(Source records)
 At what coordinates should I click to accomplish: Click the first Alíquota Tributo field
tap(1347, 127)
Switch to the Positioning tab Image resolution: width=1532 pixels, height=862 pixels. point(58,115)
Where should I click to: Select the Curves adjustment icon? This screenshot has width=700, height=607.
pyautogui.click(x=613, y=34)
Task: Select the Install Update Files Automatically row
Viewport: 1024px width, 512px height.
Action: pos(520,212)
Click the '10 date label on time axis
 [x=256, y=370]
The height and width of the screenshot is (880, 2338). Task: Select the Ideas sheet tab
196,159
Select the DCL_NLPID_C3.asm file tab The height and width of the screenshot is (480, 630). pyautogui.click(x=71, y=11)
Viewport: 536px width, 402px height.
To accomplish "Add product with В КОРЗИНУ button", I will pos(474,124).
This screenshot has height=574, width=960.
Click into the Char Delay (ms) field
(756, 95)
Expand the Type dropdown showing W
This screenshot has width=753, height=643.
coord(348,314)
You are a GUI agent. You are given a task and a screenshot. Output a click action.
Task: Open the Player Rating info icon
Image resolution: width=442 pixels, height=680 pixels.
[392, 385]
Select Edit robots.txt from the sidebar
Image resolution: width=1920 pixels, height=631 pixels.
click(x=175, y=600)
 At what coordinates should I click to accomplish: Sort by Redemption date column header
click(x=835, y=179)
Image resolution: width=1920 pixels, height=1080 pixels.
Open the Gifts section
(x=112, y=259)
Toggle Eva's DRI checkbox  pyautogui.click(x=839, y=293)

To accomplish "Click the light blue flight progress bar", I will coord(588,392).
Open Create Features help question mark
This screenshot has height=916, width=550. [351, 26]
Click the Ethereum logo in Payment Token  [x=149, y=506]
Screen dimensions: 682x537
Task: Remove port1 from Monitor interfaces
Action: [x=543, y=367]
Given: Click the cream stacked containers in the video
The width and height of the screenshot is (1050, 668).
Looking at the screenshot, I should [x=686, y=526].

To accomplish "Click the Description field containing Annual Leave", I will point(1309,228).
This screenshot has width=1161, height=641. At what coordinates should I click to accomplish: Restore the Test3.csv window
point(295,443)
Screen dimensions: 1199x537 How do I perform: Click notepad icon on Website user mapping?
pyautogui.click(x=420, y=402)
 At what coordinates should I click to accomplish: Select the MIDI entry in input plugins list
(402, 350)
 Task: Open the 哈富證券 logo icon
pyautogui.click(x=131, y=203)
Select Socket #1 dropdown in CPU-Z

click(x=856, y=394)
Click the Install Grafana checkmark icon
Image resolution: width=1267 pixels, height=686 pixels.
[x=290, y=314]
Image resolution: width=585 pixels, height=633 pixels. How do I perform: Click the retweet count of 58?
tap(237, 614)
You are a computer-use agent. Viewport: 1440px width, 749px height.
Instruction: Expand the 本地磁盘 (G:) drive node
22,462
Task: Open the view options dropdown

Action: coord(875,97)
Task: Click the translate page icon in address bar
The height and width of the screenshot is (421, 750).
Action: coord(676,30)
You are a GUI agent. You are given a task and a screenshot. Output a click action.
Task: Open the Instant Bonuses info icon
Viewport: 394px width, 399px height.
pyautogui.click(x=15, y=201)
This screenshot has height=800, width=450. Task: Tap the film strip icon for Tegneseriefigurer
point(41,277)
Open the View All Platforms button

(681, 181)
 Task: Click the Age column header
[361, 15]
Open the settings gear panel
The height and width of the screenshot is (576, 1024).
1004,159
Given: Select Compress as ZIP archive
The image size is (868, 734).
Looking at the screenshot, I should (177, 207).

→ Assignment
Nothing but a number is wanted: how many lines in the records above include "Install".

→ Result for this task
2